Got IT security?
In the past few weeks, we’ve read about a number of high-profile brands that have had their security compromised. IT security is often something that is overlooked within most small and medium-sized businesses. However, these high-profile hacks should make security top of mind for most and turn it into a priority for 2013.
If you didn’t hear about all the recent hacks and security breaches, I want to highlight some of the companies that were compromised. Facebook, Apple, NBC, Burger King, and Jeep were all global brands impacted by recent security breaches. Not only were websites and corporate systems accessed, but social networks, an extension of company brands, were also targeted.

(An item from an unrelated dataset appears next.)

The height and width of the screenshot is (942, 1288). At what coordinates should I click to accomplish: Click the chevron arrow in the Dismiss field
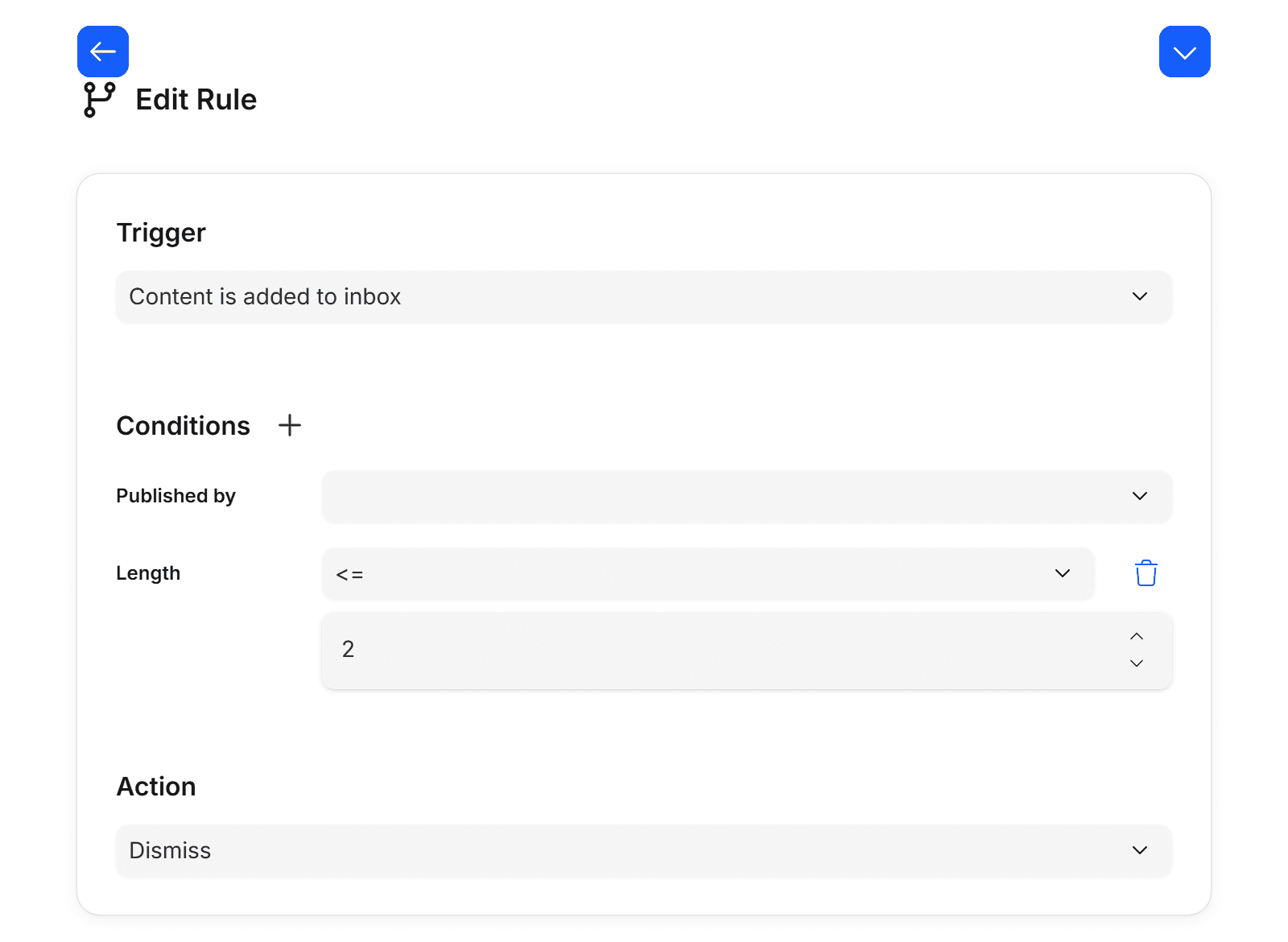[x=1139, y=850]
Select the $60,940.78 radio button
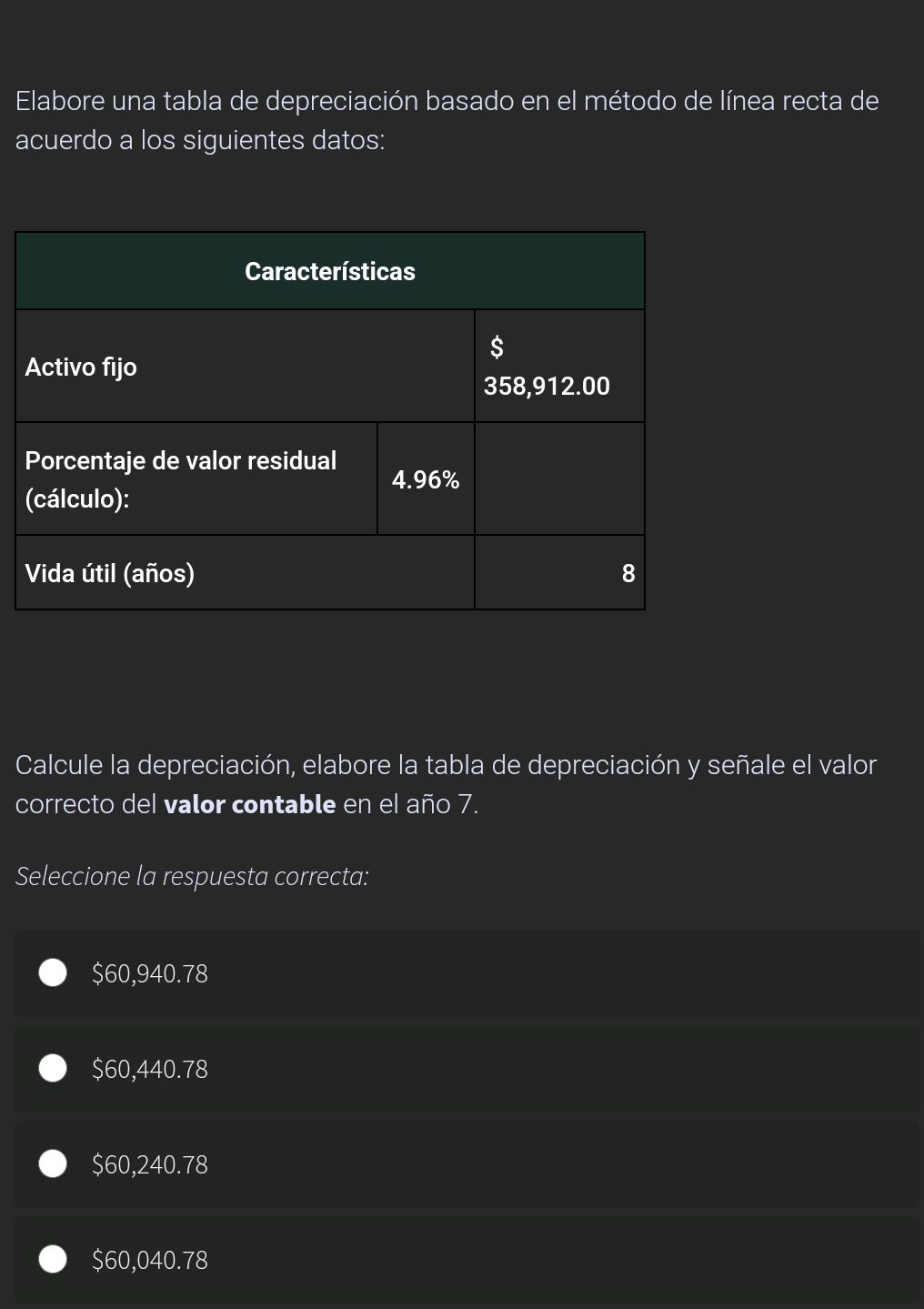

These examples highlight why your IT security needs to involve a multi-layered approach to protecting your company assets as well as customer data. IT security is a broad topic, so I wanted to identify some key points to consider when reviewing and implementing IT security best practices:
When thinking about IT security for your business, there is no magic bullet to address all risks. It is a multi-layer approach which includes systems, technology, process, and people. When it comes to your systems and IT infrastructure, here are some things to consider:
- Firewall: This is the device that connects your corporate network to the outside world. Does your business have a business-grade (not consumer) firewall that has security scanning technologies/software built-in, such as IPS (intrusion prevention systems)?
- E-mail: Are you using a third-party antispam/antimalware platform that scans and cleans your e-mails before they arrive on your corporate network?
- Desktops and servers: Do you have antivirus and antimalware running on your endpoints?
- Laptops: Do your corporate laptops have a software-based firewall as part of your antivirus package, so when plugged into the Internet directly (not behind a firewall) they still have some level of protection?
- Physical access: Is your server room or data centre secured by lock and key or can someone pick up your server and walk away with it?
- Encryption: Does your website have a SSL certificate and are you using Windows’ built-in encryption technology called BitLocker to encrypt your data?
Policies, procedures, and people
Systems and technology are only one piece of the puzzle when it comes to IT security. Equally important are the policies, procedures, and people involved in your overall IT security strategy, as these will set the operating guidelines to ensure a minimum security baseline. Here are some things to consider when creating new policies and procedures aimed at improving corporate security:
- Who has admin accounts and access to which systems, including social media networks?
- Do you audit access to critical accounts and key information systems as well as customer data?
- What are your minimum password requirements for complexity, uniqueness, and expiration?
- When employees leave the organization, what is the process to disable access to systems?
- How often do you update and patch Windows servers and desktops?
- Is your corporate Wi-Fi using the most secure protocol?
- How often do you perform a holistic review (external/internal audit) of your IT security?
- Does your business/industry have certain security standards that it must adhere to for compliance purposes?
The recent attacks on high-profile companies prove that nobody’s security is perfect. Regardless of how much is spent on beefing up securing, there are zero-day threats. In some of the recent high-profile hacks, the company that was attacked had up-to-date software but was targeted by malicious individuals who were able to exploit a software bug previously unknown to the software vendor. This illustrates that even if you have everything secured like Fort Knox, if someone really wanted to gain access to your information systems, there is still a small risk of intrusion.
With that being said, your overall risk is drastically reduced by ensuring you have best-practice security systems and policies in place which will address 99 percent of the most common security breaches. With the amount of business and customer data spread across multiple systems these days, combined with the ever-growing need for information access, it’s time to prioritize IT security and ensure your business is protected.